Hacia el alma

«Sé lo que quiero pintar», estaba pensando. Pintura con escritura, con letras y espacios, en negrita o en cursiva, en un tipo de letra o en otro, más grande o más pequeño. Pensaba todo esto como un simple preámbulo de lo que quiero contar. Lo pensé, pero, ¿cómo expresarlo? La belleza de mirar hacia un lado y ver el símbolo de tu ciudad. Una vida eterna, un péndulo de cristal que absorbe la infinitud del mundo, de todos aquellos garabatos que, durante toda la historia, vienen y van a ver nuestra Catedral. La Catedral de Burgos, enjambre pintado en hechos de historia y artística escultura. Está formada por hilos, millones de hilos: todos son casi transparentes, no se ven ni en la luz ni en la oscuridad y, sin embargo, están ahí, formando su textura y su alma. 

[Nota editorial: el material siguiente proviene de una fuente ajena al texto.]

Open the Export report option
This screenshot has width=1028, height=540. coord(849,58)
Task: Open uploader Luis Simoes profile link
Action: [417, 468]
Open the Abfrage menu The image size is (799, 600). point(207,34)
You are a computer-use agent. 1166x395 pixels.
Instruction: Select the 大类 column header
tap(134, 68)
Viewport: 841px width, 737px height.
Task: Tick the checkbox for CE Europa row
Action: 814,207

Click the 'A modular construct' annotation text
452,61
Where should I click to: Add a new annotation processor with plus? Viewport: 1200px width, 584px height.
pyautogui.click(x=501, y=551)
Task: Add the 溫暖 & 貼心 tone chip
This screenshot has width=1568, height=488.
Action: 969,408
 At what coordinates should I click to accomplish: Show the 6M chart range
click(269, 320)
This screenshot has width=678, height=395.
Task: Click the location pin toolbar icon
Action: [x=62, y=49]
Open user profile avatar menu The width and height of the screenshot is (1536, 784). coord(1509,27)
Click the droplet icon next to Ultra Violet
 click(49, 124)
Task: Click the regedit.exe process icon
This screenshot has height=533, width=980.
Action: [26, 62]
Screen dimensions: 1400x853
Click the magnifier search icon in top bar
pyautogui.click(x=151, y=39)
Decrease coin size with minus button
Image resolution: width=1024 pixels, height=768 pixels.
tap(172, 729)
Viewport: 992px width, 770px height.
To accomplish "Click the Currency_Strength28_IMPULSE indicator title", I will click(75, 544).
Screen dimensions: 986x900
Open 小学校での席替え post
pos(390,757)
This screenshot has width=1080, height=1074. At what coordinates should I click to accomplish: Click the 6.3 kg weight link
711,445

«Sé lo que quiero dibujar», sí, en eso pensaba cuando solo las teclas del ordenador me pedían que escribiese algo. Algo sobre el alma, ¿sobre el alma de quién? Y pensé en Burgos, la capital de cuantos corazones vivimos en ella y a la que admiramos profundamente todos los días, consciente o inconscientemente. Me gustaría dibujarla, pero yo no sé  dibujar. Y entonces lo pensé,  no solo se dibuja con lápices y compases. Y en el compás del tiempo escribí un dibujo de nuestra alma. 

«Sé lo que quiero escuchar». Su historia, su vida inerte, su muerte viva. Todo ello se escucha en los susurros del viento que con ella se cruzan, los de los viandantes y peregrinos que con onomatopeyas la admiran, en los conciertos y misas que en ella se celebran y que crean y elevan al cielo melodías rítmicas de incienso y aire. 

«Sé hacia dónde quiero mirar», pensé sentada en aquella silla. Quiero mirar por la ventana, ver el cielo azul de Burgos y la fina brisa helada. Quiero mirar hacia el alma, hacia la Catedral de Burgos, reina y señora del silencio; y de la ciudad; y de todos cuantos sonreímos sin querer al ver su sombra, su reflejo en el espejo de nuestra conciencia.